The historical background of vitamin D for well-being dates to the
beginning of the twentieth century. There are two types of vitamin D; ergocalciferol
(D2) and cholecalciferol (D3). While D3 is mostly produced in the skin when exposed
to sunshine, vitamin D2 is sourced from plant sources and is frequently utilized in
fortified meals and supplements. The recommended form of vitamin D for
supplementation is D3 since it has a greater potency in elevating and sustaining blood
levels of the nutrient. The biochemistry of vitamin D is centered on how it becomes
activated in the kidneys and liver to become its active form, which controls the
metabolism of phosphorus and calcium.

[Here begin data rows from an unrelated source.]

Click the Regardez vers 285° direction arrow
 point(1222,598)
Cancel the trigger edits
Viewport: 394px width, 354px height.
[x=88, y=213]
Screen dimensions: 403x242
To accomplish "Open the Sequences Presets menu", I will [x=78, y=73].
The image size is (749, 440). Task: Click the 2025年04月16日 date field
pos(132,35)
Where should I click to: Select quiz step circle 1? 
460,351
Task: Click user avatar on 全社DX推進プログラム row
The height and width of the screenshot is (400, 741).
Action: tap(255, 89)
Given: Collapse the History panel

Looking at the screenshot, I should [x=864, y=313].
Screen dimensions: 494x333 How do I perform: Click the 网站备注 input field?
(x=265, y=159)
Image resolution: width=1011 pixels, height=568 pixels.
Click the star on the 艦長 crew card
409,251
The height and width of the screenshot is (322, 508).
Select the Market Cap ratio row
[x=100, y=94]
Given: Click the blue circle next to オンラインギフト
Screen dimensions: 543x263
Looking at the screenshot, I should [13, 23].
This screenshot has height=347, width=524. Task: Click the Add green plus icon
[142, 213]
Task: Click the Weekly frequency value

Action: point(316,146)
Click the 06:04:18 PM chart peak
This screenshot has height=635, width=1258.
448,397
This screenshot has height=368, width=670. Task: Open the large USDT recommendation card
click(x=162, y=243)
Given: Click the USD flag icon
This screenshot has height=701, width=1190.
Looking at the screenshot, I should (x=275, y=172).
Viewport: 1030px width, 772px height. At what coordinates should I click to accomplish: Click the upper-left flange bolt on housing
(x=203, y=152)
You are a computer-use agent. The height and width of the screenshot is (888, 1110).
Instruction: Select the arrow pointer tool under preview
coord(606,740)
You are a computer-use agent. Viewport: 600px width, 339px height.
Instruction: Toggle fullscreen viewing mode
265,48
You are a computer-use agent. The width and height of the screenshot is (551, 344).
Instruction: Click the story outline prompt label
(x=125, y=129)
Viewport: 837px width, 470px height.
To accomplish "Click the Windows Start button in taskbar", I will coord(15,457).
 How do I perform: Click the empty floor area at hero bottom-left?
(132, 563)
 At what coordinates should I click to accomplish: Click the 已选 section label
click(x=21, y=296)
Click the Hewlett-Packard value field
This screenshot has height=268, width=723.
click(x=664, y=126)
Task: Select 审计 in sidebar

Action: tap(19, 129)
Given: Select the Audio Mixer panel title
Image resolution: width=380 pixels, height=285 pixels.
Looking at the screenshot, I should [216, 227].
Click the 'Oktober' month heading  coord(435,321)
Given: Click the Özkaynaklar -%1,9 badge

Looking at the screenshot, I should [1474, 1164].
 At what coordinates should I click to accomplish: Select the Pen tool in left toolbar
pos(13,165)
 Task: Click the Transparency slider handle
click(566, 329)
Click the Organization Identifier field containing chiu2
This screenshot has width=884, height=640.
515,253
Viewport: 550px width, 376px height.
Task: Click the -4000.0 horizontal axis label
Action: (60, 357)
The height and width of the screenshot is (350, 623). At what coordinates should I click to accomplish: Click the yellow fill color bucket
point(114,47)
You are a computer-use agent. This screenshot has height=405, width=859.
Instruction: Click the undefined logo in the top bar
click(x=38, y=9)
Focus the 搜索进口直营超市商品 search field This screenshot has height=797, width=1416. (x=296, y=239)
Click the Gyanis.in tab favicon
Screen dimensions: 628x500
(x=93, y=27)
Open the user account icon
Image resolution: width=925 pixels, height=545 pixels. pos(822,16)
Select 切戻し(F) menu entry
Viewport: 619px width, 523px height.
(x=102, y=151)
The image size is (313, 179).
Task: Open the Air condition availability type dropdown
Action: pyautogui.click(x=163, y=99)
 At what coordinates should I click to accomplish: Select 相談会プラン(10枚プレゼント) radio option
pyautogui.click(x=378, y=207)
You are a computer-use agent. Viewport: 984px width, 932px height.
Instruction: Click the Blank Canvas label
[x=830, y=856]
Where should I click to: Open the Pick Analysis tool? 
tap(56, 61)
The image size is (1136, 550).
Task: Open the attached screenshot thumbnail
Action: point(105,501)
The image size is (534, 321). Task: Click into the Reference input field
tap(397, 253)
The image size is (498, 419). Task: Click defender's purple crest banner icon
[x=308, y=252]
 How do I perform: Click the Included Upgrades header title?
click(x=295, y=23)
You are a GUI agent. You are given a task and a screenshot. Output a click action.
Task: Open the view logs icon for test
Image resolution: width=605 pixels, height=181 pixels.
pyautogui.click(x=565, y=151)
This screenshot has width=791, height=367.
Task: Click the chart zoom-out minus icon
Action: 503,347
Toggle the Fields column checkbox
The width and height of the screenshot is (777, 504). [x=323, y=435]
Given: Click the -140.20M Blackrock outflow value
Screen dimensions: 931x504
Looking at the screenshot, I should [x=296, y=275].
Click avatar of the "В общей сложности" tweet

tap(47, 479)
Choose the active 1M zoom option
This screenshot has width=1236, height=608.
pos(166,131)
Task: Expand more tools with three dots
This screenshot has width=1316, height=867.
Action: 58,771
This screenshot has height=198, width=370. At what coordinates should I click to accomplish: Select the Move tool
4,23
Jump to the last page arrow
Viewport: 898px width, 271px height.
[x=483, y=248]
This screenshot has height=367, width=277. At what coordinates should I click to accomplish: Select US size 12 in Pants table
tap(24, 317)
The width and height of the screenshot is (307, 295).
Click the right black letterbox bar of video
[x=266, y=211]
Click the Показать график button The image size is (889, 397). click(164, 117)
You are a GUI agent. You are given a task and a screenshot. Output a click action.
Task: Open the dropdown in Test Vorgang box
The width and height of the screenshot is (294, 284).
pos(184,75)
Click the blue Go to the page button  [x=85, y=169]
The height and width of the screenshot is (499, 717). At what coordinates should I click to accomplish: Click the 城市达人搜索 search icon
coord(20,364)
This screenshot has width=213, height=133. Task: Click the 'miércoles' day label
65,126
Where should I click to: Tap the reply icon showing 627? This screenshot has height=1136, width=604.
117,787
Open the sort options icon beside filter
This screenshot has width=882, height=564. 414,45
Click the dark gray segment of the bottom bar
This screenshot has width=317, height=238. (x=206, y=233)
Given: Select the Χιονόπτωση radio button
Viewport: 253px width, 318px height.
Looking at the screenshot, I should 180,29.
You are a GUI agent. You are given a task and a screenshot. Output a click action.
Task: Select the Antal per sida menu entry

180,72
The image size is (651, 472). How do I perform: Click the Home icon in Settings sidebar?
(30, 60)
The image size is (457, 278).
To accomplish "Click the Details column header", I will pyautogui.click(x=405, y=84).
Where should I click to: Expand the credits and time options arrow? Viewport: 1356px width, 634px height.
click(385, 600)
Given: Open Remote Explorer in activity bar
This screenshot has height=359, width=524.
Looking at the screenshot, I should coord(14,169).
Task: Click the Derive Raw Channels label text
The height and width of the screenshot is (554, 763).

Although ideal serum levels might vary based
on personal health considerations, recommended values generally lie between 20 and
50 ng/mL. Egg yolks, fortified dairy products, and fatty fish are good dietary sources of
vitamin D; nevertheless, obtaining a sufficient intake only through food may be
difficult, necessitating supplementation. However, overindulgence can result in
toxicity, which is defined by hypercalcemia and associated symptoms including nausea
and weakness. This emphasizes the significance of moderation in supplementing.
Because vitamin D is fat-soluble, the body will keep excess rather than quickly excrete
it, therefore taking too many supplements can be harmful. While vitamin D is essential
for many body processes, getting the right amount of it without running the risk of
negative side effects is crucial.
Keywords: Dietary intake, Food sources, Toxicity, Vitamin D history.